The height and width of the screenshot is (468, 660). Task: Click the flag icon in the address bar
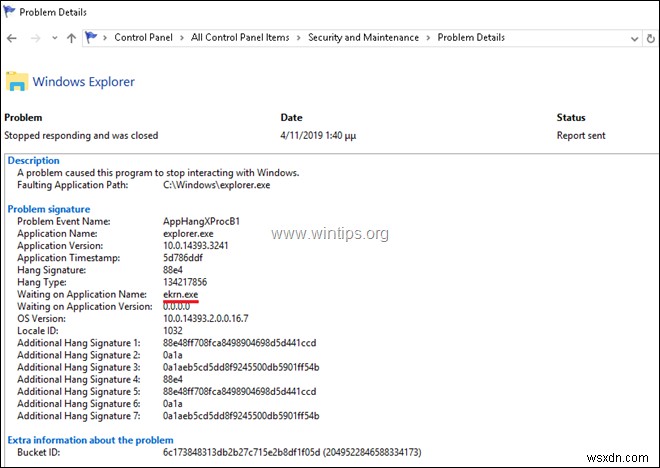(x=93, y=38)
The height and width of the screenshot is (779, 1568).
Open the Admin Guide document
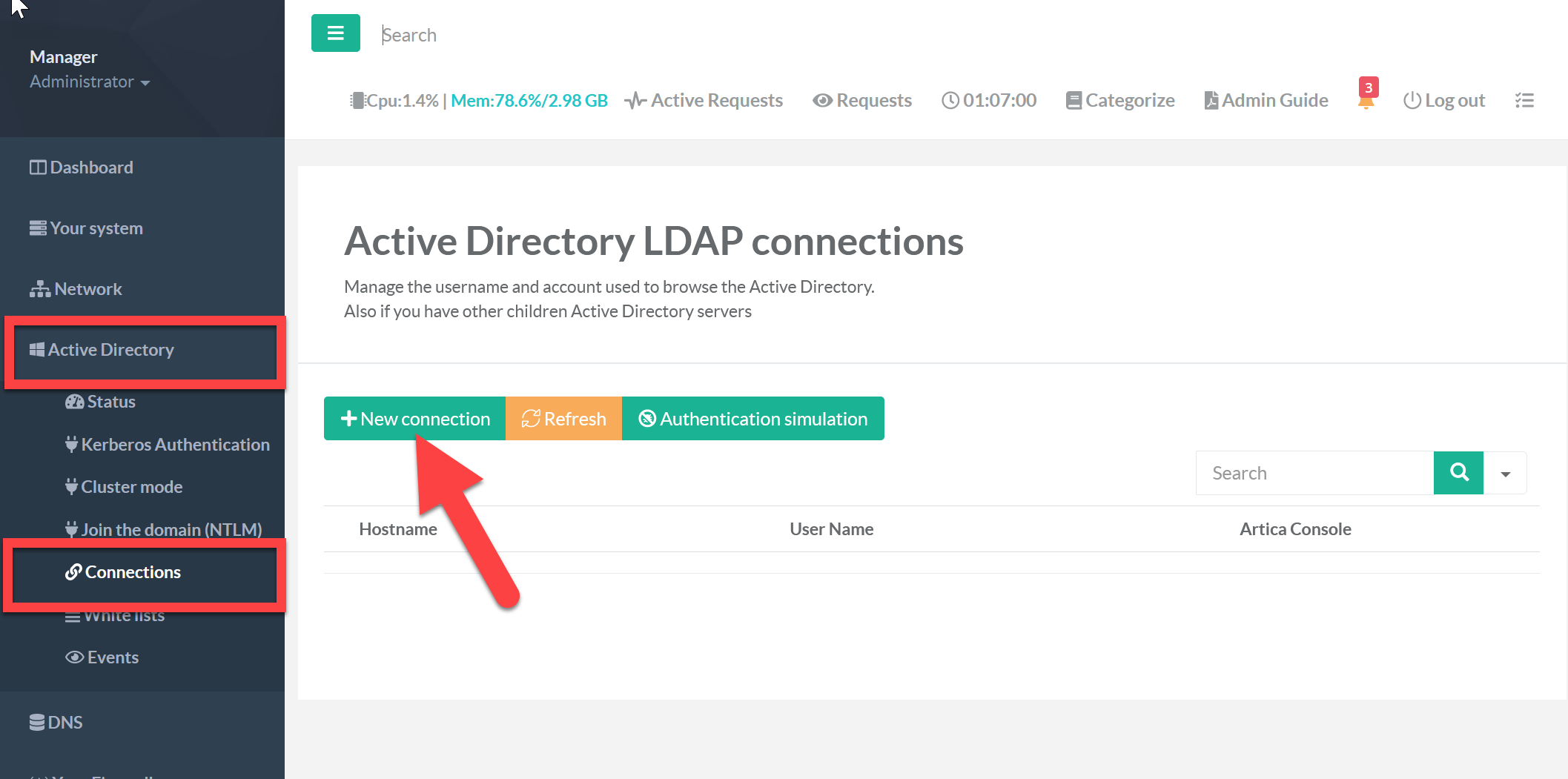(x=1266, y=101)
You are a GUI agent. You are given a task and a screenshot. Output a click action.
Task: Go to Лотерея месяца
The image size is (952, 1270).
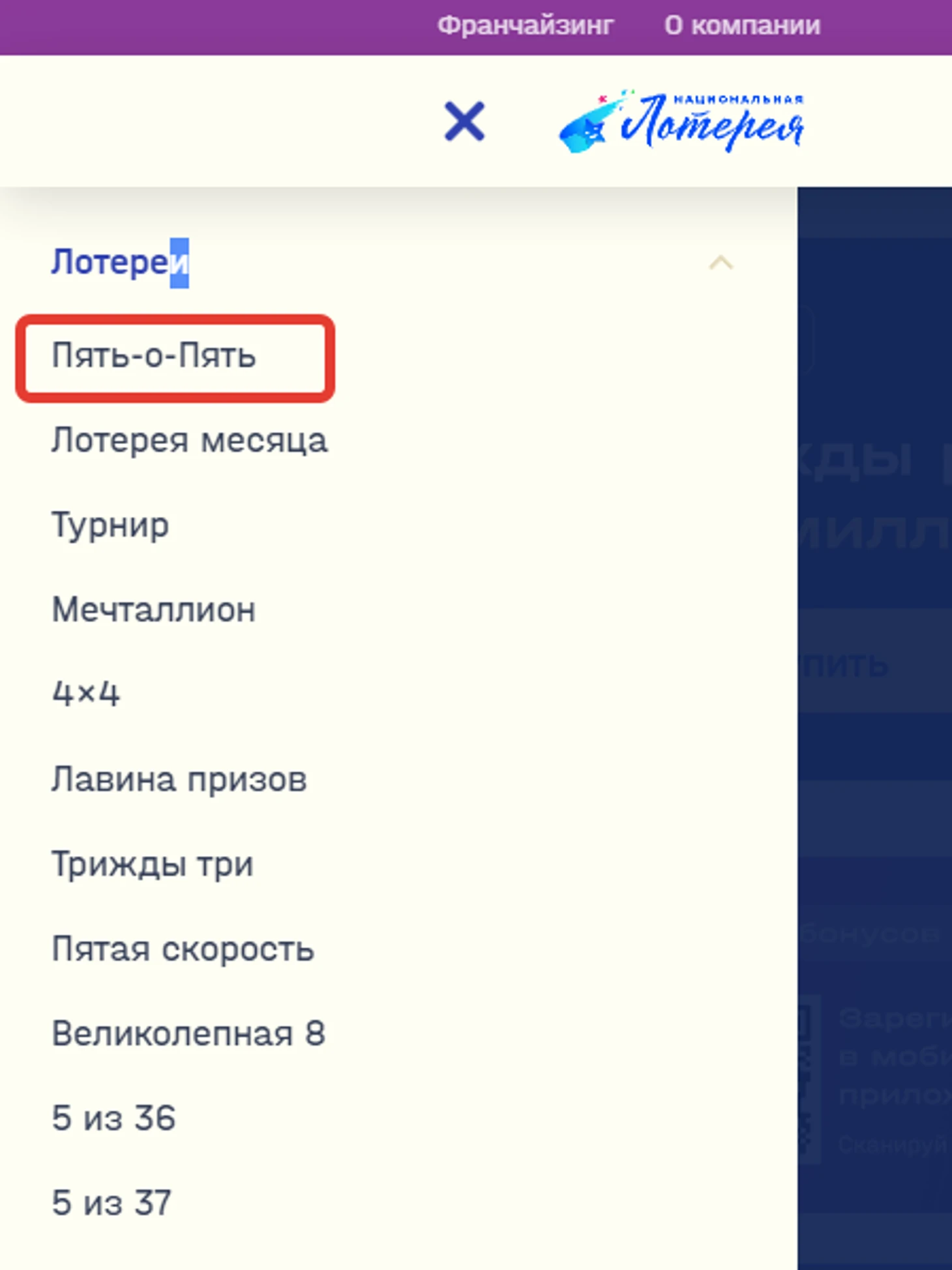(189, 440)
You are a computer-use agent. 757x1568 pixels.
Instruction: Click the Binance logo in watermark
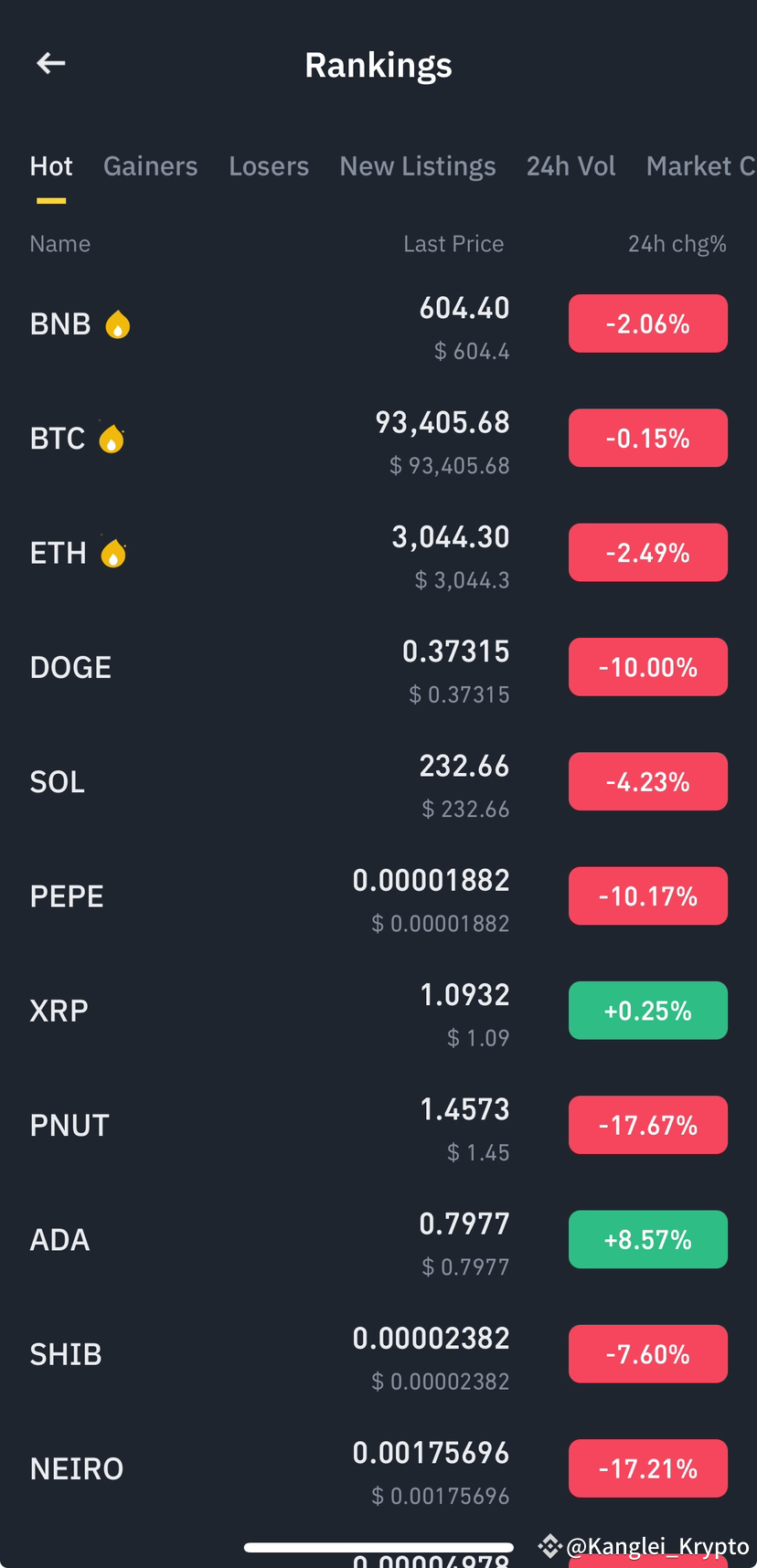(x=549, y=1545)
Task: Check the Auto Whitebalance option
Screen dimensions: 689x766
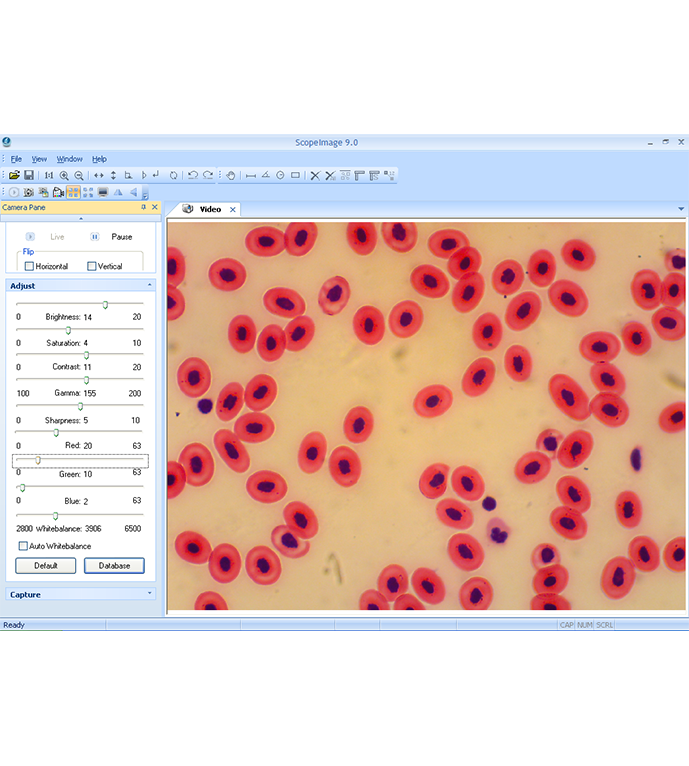Action: tap(23, 546)
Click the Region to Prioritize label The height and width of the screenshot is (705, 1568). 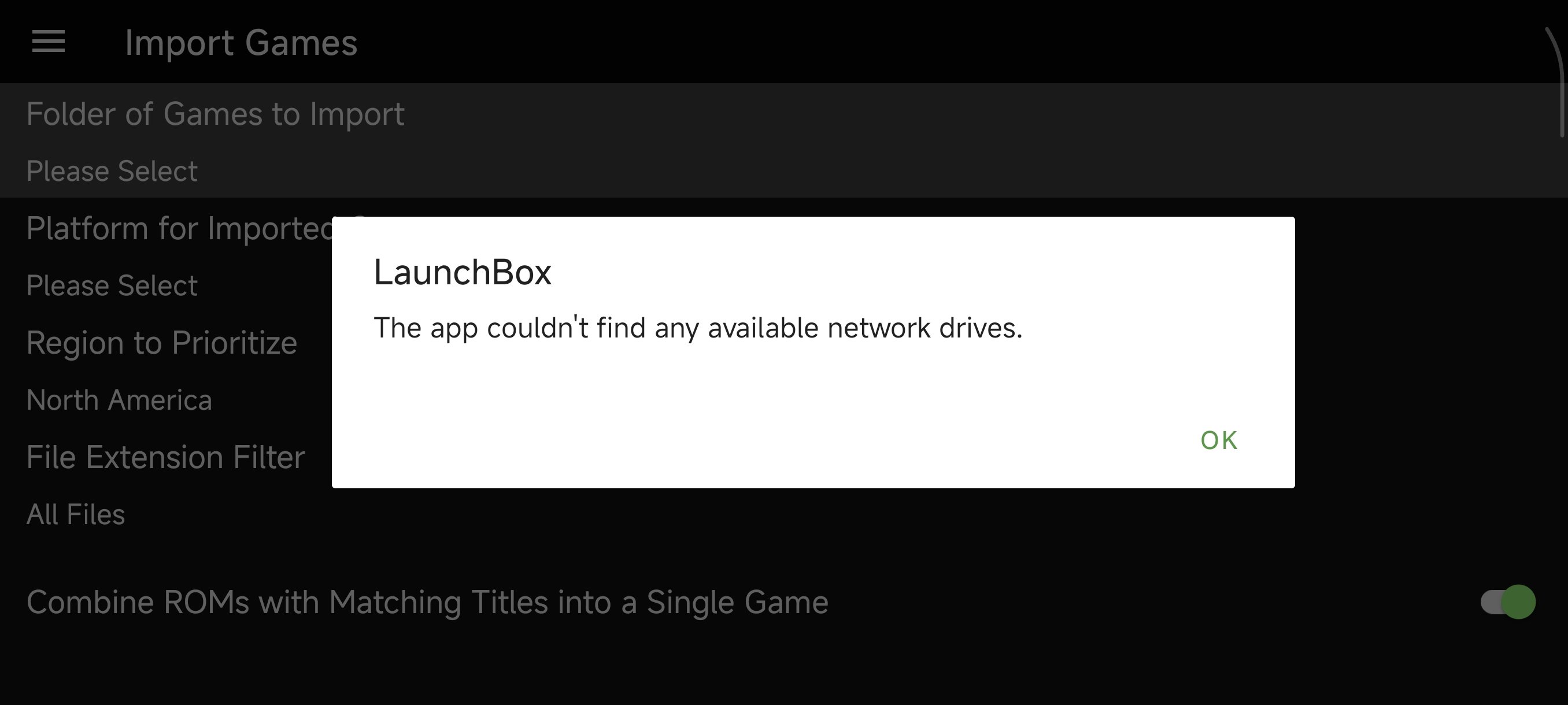161,343
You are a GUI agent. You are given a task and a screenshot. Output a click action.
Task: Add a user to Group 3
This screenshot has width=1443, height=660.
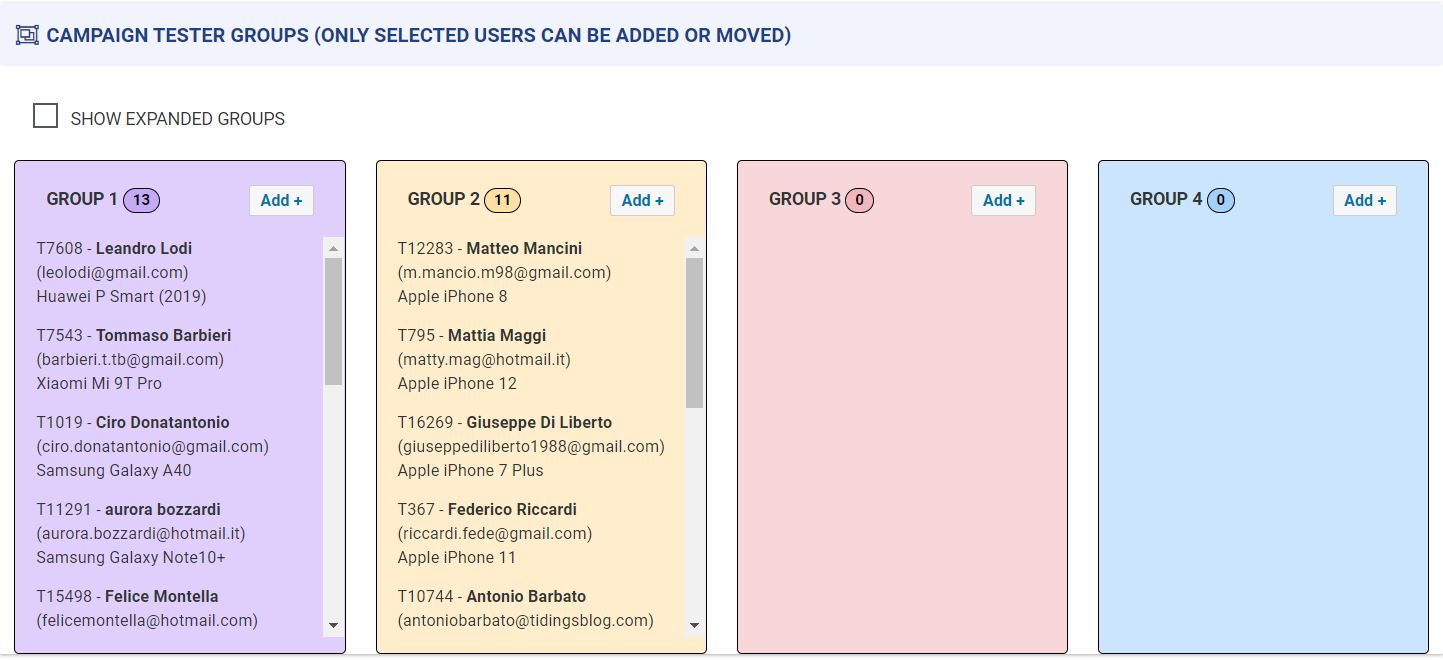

== == ==

Return word for word the lines of the listing above, starting at the line with "The height and width of the screenshot is (779, 1568)." and ending at the line with "Task: Check the Auto Whitebalance option", both included. Pictures do not belong in the copy.

The height and width of the screenshot is (779, 1568).
Open the Admin Guide document
(x=1266, y=101)
You are a GUI agent. You are given a task and a screenshot. Output a click action.
Task: Go to Лотерея месяца
The image size is (952, 1270).
(189, 440)
You are a computer-use agent. 757x1568 pixels.
Instruction: Click the Binance logo in watermark
(x=549, y=1545)
Task: Check the Auto Whitebalance option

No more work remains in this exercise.